Jaksel Pos – Lembaga Pemasyarakatan Kelas II B Meulaboh, Kabupaten Aceh Barat, baru-baru ini menyaksikan pembebasan bersyarat empat orang terpidana terkait pelanggaran Undang-Undang Keimigrasian. Mereka terlibat dalam penyelundupan puluhan etnis Rohingya ke Indonesia. Pembebasan tersebut dilakukan setelah mereka menjalani dua pertiga dari total masa hukuman penjara mereka.
Kepala Kesatuan Pengamanan Lembaga Pemasyarakatan (KPLP) Kelas II B Meulaboh, Ganda Fernandi, menyampaikan informasi mengenai pembebasan bersyarat ini. “Keempat terpidana, yaitu Erpan, Harfadi, Muchtar, dan Herman Saputra, sudah bebas sesuai dengan syarat yang berlaku,” ungkapnya dalam keterangan pers di Meulaboh pada Rabu (17/10/2024).
Ganda menjelaskan bahwa perhitungan masa tahanan dilakukan sejak penahanan pertama oleh Polres Aceh Barat pada akhir Maret 2024. Keempat terpidana ini sebelumnya divonis oleh Majelis Hakim Pengadilan Negeri Meulaboh pada 3 September 2024 dengan hukuman penjara yang bervariasi. Erpan, Harfadi, dan Muchtar dijatuhi hukuman satu tahun penjara dan denda Rp15 juta per orang. Sementara Herman Saputra dijatuhi hukuman 14 bulan penjara dan denda sebesar Rp35 juta.
Pengadilan menyatakan bahwa keempat terpidana terbukti bersalah melakukan tindak pidana sebagai penanggung jawab alat angkut. Mereka diketahui sengaja mengangkut imigran yang tidak melalui pemeriksaan pendaratan di Tempat Pemeriksaan Imigrasi. Hal ini melanggar Pasal 114 ayat (2) Undang-Undang Nomor 6 Tahun 2011 tentang Keimigrasian dan Pasal 55 Ayat (1) KUHPidana.
Keempat terpidana ini didakwa melakukan penyelundupan puluhan etnis Rohingya ke Aceh.
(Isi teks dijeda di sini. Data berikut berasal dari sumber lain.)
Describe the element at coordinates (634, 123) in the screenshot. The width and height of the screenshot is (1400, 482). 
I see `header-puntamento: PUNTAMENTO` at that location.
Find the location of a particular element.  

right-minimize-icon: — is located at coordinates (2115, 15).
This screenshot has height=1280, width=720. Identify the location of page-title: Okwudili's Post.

Mereka diketahui telah menjemput imigran tersebut di perairan Sabang pada Maret 2024. Pada tanggal 20 Maret 2024, kapal yang membawa sekitar 70 imigran Rohingya mengalami kecelakaan dan terbalik akibat badai, yang kemudian menyebabkan penangkapan terhadap keempat pelaku di lokasi berbeda.
Dalam perkembangannya, Polda Aceh mengungkap bahwa keberadaan imigran etnis Rohingya yang kini terjebak di kapal di perairan Labuhan Haji, Aceh Selatan, merupakan kasus tindak pidana perdagangan orang (TPPO). Hal ini disampaikan oleh Kepala Bidang Humas Polda Aceh, Kombes Pol Joko Krisdiyanto, pada Senin (21/10). Ia mengkonfirmasi penangkapan tiga terduga pelaku penyelundupan, sementara delapan orang lainnya masih dalam pengejaran.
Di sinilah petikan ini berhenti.